Think of a hospital emergency room. People don't get seen in the order they walked in; they get seen based on how serious their condition is. That's a priority queue. A heap is the data structure that makes this fast.

Heap properties

A heap is a complete binary tree (every level filled from left to right, with the last level possibly partially filled) that obeys one extra rule about how parents and children are ordered. That rule comes in two flavors, giving us the two types of heap.

Min heap

In a min heap, the smallest element is always on top (at the root of the tree), and that smallest element is the first to be removed.

More precisely: every parent node is less than or equal to its children. The smallest value in the entire heap therefore "bubbles up" to the root.

        1
       / \
      3   5
     / \  /
    7  8 9

1 is the minimum.
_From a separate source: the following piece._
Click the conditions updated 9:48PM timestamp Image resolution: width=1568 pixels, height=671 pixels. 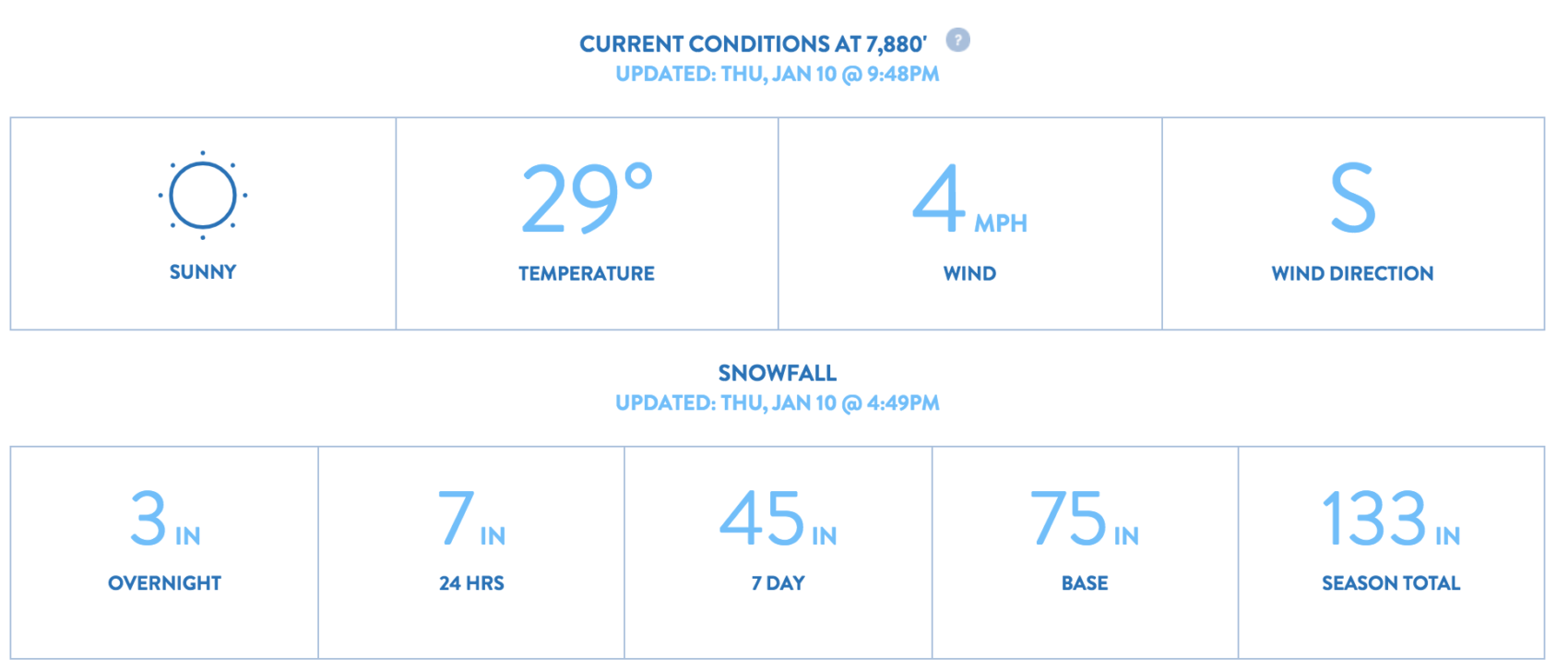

The next smallest values sit close to the top. The biggest values live in the leaves.

Max heap

In a max heap, the biggest element is always on top (at the root), and that biggest element is the first to be removed.
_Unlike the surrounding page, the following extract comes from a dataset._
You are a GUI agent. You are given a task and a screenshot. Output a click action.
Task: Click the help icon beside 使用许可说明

More precisely: every parent node is greater than or equal to its children. The largest value in the entire heap bubbles up to the root.

        9
       / \
      8   5
     / \  /
    7  3 1

9 is the maximum. Big values dominate the top of the tree; small values live in the leaves.

What a heap is not

It's worth noting two things heaps don't do:

  • A heap is not sorted — only the parent/child relationship is enforced. Looking at a min heap, you can't tell which element is the second-smallest just by looking at the root's children.
  • A heap is not a binary search tree — in a BST, left children are smaller and right children are larger, supporting efficient search. A heap only knows about the root, not about ordering across subtrees.

A heap is optimized for one job: get the highest-priority element, fast.

Why this structure is fast

Because the structure is a complete binary tree, its height is always O(log n). The two important operations both take advantage of this:

  • Insert an element: O(log n) — add it at the bottom, then "bubble up" to restore the heap property.
  • Remove the top (the min or the max): O(log n) — replace the root with the last element, then "sink down" to restore the heap property.
  • Peek at the top (look without removing): O(1) — it's always at the root.

This is why heaps are the standard implementation of priority queues. No other structure gives you "remove the most important element" in logarithmic time so cheaply.

How heaps are stored in memory

Even though we draw heaps as trees, they're almost always stored as a simple array — no actual tree nodes, no pointers. For a node at index i:

  • Its parent is at index (i − 1) / 2 (integer division).
  • Its left child is at index 2i + 1.
  • Its right child is at index 2i + 2.

So the min heap drawn above becomes:

index:  0  1  2  3  4  5
value: [1, 3, 5, 7, 8, 9]

Index 0 (the root) is 1. Its children are at indices 1 and 2 (3 and 5). And so on. This compact representation is part of why heaps are so efficient: no pointer chasing, just arithmetic on array indices.

Where heaps show up

Heaps are everywhere once you know to look for them:

  • Priority queues in operating system schedulers, networking, simulation.
  • Heap sort — sort by repeatedly removing the top.
  • Dijkstra's and Prim's algorithms — pick the next cheapest edge or path.
  • Top-K problems — find the K largest/smallest elements in a stream.
  • Median-of-stream — keep two heaps balanced to track the running median.

Key takeaway

A heap is a complete binary tree with one rule about parent/child order. It's the canonical implementation of a priority queue, where elements are removed by importance rather than arrival order. A min heap keeps the smallest element on top; a max heap keeps the largest. Both support insert and remove-top in O(log n) and peek in O(1), which is what makes them indispensable whenever the question is "what's the next most important thing?"